Não é possível denunciar uma faixa única, apenas o álbum. No entanto, não há nenhum motivo específico relacionado à desinformação, apenas a golpes. Caso deseje explicitar outra razão, existe um formulário extenso e complicado, ou seja, o processo não é simples nem intuitivo dentro do aplicativo.

"Pagode do Barroso" também está disponível na Apple Music, YouTube Music e Deezer.

O Intercept contatou o Spotify sobre a música de Boca Nervosa. “Por meio de uma ligação telefônica, um assessor de imprensa da empresa me disse que a plataforma 'revisou o conteúdo das músicas mencionadas' e, mesmo assim, optou pela manutenção das faixas em seu serviço. Pedi a eles um comunicado público com essa informação, mas eles não aceitaram nos enviar. Mesmo assim, o espaço segue aberto para manifestações.”

Quem é Boca Nervosa?

Natural de Olímpia, no interior de São Paulo, Boca Nervosa tem quase 40 anos de carreira no pagode. Chegou a fazer breves participações em programas televisivos, como os de Jô Soares e de Tom Cavalcante, por causa de suas músicas com letras satíricas.

Atualmente, Boca Nervosa parece trabalhar compondo e vendendo jingles políticos e “pagodes satíricos”. Além disso, ele está diariamente no ar com um programa na Rádio Nova Difusora FM, de Osasco, cujo proprietário é o advogado e radialista Francisco Rossi, ex-prefeito de Osasco.

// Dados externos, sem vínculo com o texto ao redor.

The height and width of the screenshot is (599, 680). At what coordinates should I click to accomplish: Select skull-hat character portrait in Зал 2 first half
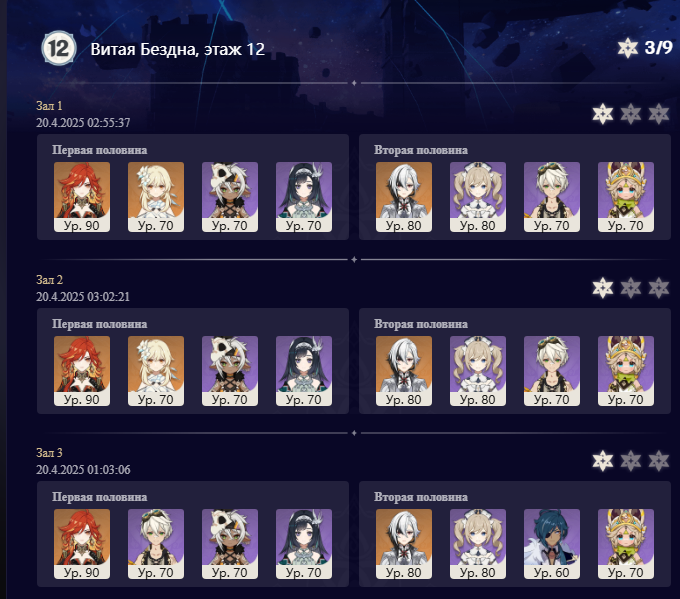coord(230,371)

Francisco é filiado ao PL (quem poderia imaginar?) e pai da vereadora Ana Paula Rossi, também filiada ao PL.

Uma das últimas postagens de Francisco refere-se a um trecho de seu programa na rádio, onde apoia o candidato à prefeitura de São Paulo, Pablo Marçal.

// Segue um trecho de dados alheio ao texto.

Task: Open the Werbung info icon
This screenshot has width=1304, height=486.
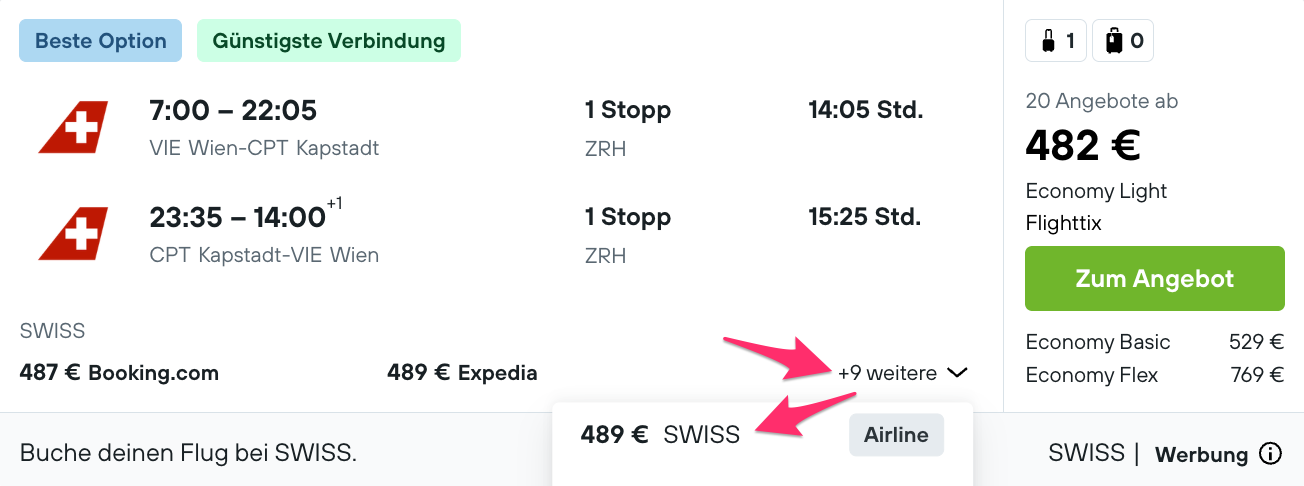Action: tap(1271, 454)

Quem também apoia Marçal é Boca Nervosa, que compôs recentemente um pagode para o lunátic... digo, candidato.


Artistas fantasmas

Para muitos, não é novidade o caso dos “artistas fantasmas” no Spotify. O Music Business Worldwide já havia reportado em 2016 sobre o Spotify criando seus próprios discos e os colocando em suas playlists editoriais.

A polêmica prática voltou a ganhar repercussão em 2022, quando o jornal sueco Dagens Nyether (DN) expôs uma lista com 830 nomes de compositores “falsos” ligados à gravadora sueca Firefly Entertainment, dos quais pelo menos 495 estavam presentes em playlists editoriais do Spotify.

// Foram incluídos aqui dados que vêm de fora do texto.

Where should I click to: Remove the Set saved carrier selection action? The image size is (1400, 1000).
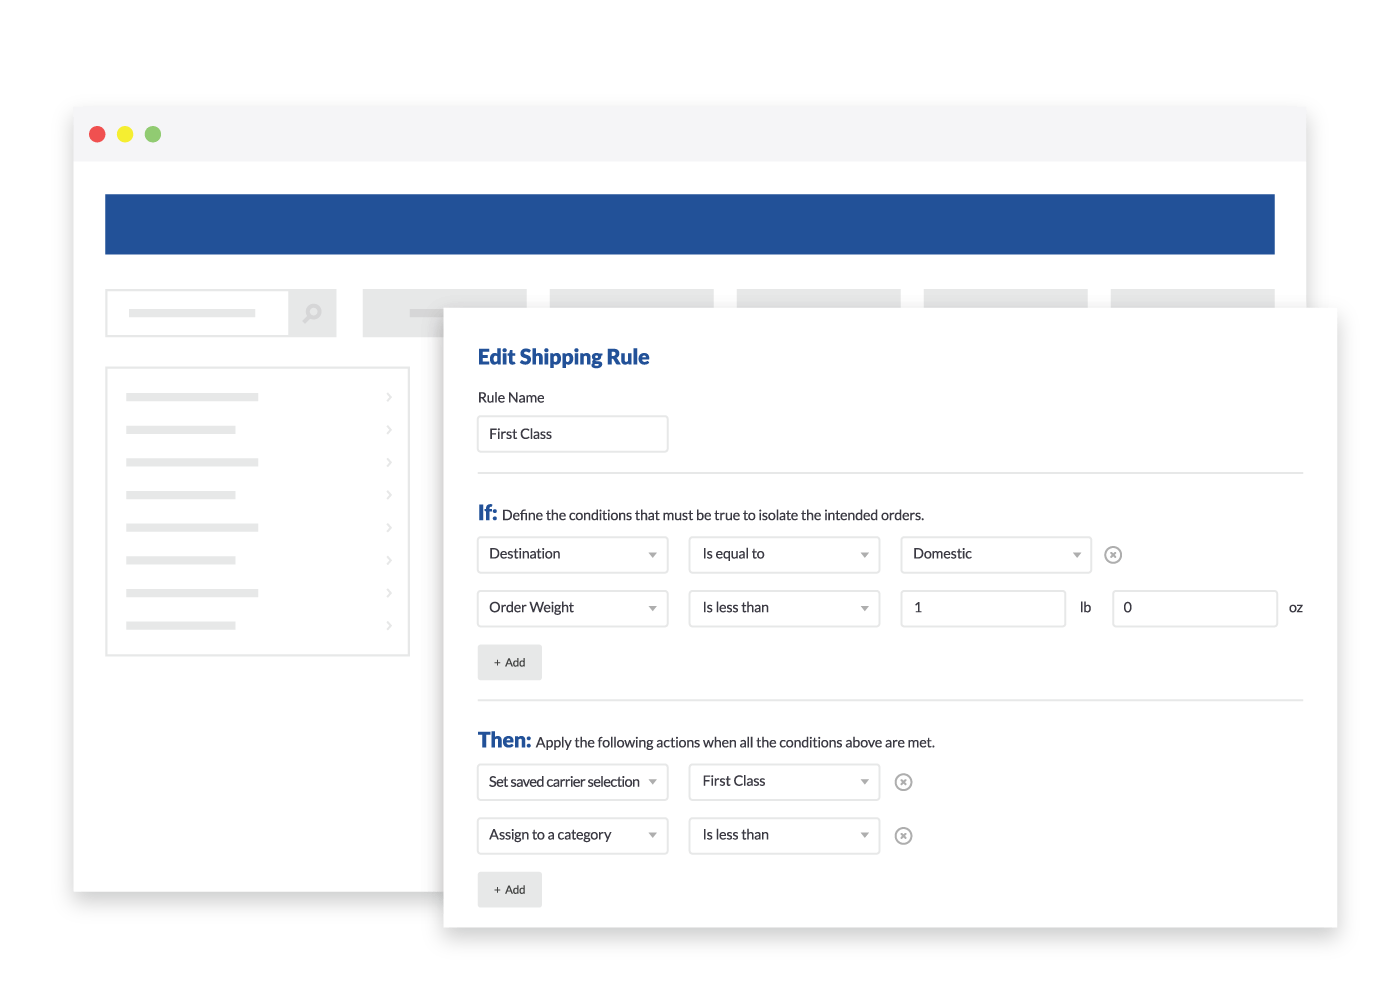903,782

Em um novo relatório publicado em março deste ano pelo DN, e repercutido pelo MBW, foi revelado que o principal compositor por trás desses artistas falsos é o sueco Johan Ruhr, que lançou canções sob o nome de 656 artistas diferentes e inventados.

De acordo com o DN, considerando todos os pseudônimos de Ruhr, ele soma 15 bilhões de reproduções, o que o torna um dos 100 artistas mais ouvidos no Spotify, à frente de nomes como Metallica e Mariah Carey. Esses números são impulsionados, sem dúvida, pela presença em “pelo menos” 144 playlists editoriais do Spotify.

O DN entrou em contato com Johan Ruhr para uma entrevista, mas ele direcionou o pedido para a gravadora que lança suas músicas, a Overtone Studios, com sede na Suécia e de propriedade da Epidemic Sound. Sim, ela mesma.

No Brasil, o Núcleo fez uma apuração recente e detalhada sobre o tamanho desse problema, focando nos “artistas falsos” de jazz.